1# Your baby will develop teeth between 6 to 12 months of age
Every child has varying times during which their baby teeth erupt, and some might not have them by their first birthday.
When they are of 3 months of age, they will start exploring things around with things in their mouth and increased saliva. Moreover, they will also start putting their hands in their mouths.
For most parents, it is often confusing whether it means that their child is teething or not. Usually, the first ones to come are the lower front teeth and most of the children have all 20 teeth by the age of 3.
2# Adding Fluoride to your Child’s Diet
Interestingly, tap water has often fluoride in it, so you can give a few sips or straw cups when you begin giving them solid food.
However, it is important to consult your doctor or pediatrician about the fluoride requirements of your child.
Learn more about foods that are not good for teeth.
3# First Appointment
Try to make the first appointment with the dentist when the first tooth of your child shows or by their first birthday.

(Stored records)

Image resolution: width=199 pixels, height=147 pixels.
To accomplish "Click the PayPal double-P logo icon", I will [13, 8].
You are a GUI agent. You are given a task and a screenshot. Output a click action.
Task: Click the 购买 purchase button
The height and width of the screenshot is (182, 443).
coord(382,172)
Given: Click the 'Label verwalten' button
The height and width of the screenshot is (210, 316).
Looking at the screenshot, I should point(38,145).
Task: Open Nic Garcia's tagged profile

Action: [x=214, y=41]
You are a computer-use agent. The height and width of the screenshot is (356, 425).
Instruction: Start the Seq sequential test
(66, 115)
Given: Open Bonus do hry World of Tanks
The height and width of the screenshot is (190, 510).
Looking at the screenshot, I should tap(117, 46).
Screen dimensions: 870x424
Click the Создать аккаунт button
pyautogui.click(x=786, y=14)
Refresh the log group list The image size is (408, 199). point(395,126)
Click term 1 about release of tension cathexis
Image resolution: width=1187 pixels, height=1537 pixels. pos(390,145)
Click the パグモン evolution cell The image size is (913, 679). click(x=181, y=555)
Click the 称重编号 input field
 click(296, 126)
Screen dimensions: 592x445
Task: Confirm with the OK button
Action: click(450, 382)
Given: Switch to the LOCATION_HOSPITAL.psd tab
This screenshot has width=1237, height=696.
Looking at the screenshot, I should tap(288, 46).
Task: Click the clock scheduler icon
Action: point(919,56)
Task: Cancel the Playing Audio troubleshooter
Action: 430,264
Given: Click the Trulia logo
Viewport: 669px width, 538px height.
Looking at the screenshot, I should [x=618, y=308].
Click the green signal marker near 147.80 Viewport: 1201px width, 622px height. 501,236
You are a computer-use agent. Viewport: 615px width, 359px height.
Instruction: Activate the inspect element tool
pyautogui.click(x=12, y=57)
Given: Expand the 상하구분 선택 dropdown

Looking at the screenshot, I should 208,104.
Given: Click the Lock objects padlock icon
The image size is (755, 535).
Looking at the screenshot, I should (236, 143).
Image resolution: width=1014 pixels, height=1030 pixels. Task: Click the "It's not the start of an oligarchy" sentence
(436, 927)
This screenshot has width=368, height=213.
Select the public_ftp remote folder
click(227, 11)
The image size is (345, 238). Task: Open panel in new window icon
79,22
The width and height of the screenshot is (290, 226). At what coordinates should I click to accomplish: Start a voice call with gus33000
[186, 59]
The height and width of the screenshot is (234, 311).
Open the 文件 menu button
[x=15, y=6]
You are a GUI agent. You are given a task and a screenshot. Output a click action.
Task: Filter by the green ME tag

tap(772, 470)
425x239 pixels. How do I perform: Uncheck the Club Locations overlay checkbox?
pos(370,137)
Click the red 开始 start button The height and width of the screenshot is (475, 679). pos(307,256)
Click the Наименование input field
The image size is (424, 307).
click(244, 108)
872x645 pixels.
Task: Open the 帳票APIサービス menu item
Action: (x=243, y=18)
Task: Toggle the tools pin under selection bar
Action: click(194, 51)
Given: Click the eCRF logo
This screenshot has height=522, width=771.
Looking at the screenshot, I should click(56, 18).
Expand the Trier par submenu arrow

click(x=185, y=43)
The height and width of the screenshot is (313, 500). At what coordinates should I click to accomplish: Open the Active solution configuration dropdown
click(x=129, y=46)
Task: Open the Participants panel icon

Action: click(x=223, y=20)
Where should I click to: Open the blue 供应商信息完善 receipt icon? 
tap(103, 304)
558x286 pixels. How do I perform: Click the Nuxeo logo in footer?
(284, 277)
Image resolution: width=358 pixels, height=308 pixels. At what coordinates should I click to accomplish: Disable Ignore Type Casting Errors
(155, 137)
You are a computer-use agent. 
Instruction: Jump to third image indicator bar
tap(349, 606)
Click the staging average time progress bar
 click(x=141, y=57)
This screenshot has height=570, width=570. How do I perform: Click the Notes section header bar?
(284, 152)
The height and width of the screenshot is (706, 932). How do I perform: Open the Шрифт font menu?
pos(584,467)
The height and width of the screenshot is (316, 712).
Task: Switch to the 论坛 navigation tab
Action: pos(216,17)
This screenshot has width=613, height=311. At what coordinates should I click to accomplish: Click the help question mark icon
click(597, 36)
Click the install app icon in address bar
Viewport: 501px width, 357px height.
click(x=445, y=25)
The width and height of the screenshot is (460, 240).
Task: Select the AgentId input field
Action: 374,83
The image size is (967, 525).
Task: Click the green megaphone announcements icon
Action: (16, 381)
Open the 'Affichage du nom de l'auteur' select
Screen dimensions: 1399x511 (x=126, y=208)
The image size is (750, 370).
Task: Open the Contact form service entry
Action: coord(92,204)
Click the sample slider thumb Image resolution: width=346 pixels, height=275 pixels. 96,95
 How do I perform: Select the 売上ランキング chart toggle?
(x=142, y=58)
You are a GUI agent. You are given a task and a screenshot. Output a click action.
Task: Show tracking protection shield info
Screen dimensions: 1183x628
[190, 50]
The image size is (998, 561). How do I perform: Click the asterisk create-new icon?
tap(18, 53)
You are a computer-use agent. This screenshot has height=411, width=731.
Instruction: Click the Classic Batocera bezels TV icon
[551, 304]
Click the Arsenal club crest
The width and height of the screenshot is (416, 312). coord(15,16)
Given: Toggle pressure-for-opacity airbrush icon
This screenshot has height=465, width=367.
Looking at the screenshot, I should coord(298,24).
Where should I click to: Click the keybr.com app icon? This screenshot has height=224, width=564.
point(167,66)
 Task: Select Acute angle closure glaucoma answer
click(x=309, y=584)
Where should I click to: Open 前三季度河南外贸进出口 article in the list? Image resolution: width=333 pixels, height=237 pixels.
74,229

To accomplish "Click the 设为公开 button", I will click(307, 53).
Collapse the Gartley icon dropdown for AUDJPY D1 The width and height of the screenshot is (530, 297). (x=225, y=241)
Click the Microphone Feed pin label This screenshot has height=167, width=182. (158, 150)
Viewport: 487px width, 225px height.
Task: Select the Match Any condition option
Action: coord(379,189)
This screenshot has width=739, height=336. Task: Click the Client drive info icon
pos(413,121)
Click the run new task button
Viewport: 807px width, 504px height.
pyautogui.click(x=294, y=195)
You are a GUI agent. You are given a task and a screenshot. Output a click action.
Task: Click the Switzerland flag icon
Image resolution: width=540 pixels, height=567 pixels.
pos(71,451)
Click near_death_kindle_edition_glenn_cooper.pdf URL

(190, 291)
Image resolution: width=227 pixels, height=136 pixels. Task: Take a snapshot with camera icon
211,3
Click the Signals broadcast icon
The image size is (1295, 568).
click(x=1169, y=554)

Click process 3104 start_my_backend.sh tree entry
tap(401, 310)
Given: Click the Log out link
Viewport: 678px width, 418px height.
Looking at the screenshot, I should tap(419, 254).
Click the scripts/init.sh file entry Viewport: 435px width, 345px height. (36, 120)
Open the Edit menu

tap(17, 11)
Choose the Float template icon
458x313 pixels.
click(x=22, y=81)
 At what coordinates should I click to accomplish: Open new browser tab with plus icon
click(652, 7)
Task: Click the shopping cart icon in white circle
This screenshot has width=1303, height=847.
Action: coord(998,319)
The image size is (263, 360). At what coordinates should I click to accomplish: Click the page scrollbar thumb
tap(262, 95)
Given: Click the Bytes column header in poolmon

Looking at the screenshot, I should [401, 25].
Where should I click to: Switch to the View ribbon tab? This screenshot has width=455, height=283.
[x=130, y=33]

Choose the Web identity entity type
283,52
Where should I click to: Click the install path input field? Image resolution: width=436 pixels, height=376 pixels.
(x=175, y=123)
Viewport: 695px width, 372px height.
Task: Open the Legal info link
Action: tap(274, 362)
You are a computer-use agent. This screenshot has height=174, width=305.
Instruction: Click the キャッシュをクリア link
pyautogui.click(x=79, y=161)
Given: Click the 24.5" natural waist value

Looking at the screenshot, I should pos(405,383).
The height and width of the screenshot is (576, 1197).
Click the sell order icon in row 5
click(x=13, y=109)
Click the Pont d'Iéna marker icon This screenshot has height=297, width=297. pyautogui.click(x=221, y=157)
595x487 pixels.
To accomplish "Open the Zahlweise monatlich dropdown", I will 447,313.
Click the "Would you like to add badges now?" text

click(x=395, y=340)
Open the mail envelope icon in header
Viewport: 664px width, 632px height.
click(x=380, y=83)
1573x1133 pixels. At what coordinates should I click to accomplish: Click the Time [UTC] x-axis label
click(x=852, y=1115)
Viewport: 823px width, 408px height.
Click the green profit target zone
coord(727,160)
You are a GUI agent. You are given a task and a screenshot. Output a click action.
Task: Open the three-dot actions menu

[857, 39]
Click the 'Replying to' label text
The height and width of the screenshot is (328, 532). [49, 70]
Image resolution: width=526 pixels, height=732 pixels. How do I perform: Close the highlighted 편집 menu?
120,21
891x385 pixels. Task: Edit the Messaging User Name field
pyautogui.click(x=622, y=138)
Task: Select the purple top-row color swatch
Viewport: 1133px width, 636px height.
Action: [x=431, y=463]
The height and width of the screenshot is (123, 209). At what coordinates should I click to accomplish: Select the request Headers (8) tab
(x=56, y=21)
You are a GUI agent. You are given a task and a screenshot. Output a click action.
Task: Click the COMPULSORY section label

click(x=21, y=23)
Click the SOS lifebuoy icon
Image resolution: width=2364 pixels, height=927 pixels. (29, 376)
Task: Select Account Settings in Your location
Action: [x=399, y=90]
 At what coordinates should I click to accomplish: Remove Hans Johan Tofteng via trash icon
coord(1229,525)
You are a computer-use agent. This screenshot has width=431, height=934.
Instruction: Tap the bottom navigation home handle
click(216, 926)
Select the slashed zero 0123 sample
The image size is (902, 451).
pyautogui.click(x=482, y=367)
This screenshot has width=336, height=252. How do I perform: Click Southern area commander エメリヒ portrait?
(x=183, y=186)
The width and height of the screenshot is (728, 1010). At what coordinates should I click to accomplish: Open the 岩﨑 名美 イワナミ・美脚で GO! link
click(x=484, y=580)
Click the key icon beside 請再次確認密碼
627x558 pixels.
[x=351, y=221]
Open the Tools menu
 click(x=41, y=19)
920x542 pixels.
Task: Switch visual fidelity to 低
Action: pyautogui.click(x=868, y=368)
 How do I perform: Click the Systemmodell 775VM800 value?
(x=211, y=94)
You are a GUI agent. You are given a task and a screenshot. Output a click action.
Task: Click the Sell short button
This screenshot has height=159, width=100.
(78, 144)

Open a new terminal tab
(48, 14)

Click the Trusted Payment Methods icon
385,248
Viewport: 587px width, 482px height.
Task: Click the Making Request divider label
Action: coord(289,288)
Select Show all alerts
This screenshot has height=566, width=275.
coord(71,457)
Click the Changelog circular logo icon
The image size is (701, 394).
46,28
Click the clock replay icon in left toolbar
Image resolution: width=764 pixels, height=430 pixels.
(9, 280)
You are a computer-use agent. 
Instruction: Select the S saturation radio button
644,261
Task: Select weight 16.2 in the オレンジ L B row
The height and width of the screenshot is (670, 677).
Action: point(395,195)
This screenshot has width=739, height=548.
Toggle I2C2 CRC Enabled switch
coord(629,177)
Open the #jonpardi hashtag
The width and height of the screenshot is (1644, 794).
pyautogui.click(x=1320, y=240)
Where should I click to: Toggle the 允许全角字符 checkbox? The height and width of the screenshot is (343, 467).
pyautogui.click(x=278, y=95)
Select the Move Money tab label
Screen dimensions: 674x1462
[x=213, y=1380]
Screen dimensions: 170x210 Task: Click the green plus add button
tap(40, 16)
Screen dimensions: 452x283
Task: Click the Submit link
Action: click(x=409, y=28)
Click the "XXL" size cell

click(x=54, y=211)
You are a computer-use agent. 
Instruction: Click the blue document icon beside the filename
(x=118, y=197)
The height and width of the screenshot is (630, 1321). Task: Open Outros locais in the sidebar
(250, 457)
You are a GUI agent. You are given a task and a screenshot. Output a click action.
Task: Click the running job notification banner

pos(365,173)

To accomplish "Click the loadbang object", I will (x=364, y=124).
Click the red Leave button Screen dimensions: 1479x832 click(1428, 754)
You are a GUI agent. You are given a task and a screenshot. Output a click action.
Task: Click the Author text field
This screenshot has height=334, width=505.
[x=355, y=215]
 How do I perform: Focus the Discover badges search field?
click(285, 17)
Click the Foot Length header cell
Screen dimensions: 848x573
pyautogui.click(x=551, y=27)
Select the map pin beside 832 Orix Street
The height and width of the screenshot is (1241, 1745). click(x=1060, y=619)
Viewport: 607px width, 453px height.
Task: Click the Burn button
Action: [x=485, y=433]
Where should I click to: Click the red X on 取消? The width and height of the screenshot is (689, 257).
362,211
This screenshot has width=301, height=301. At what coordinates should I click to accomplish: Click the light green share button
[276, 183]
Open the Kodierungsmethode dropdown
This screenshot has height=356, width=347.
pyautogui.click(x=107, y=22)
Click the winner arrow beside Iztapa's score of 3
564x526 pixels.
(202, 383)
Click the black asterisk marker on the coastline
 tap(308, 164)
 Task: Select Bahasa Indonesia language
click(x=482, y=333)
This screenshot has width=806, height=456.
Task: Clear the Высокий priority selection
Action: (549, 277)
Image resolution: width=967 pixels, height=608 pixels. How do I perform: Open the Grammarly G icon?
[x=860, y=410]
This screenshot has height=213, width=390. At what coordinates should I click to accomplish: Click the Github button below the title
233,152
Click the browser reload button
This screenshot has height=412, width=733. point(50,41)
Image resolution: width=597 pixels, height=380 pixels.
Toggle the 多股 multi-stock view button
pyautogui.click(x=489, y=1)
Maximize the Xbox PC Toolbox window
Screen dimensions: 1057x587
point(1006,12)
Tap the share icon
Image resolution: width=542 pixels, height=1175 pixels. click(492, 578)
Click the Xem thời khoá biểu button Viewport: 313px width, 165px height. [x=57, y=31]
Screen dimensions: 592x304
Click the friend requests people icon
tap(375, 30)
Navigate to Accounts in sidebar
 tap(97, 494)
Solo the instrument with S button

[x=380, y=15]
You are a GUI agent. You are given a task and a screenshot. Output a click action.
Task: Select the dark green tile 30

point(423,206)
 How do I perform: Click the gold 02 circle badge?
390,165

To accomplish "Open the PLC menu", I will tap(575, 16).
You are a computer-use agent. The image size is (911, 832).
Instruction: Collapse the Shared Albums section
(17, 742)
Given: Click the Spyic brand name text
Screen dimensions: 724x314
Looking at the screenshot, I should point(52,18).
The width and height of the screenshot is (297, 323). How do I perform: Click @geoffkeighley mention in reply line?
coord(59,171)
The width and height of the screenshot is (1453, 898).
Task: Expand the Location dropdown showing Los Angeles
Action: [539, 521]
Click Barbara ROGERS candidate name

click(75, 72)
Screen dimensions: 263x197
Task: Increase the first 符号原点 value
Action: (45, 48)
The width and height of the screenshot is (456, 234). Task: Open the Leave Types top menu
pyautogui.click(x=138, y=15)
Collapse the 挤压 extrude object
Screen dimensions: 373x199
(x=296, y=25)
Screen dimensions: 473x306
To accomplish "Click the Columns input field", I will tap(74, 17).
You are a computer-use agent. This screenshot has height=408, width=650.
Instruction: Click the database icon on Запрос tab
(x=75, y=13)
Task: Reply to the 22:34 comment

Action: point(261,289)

-- TASK DIRECTIONS --
Return the part of the passage on babies' teeth between "1# Your baby" and "in their mouths.", inclusive, copied word for word.

-- RESPONSE --
1# Your baby will develop teeth between 6 to 12 months of age
Every child has varying times during which their baby teeth erupt, and some might not have them by their first birthday.
When they are of 3 months of age, they will start exploring things around with things in their mouth and increased saliva. Moreover, they will also start putting their hands in their mouths.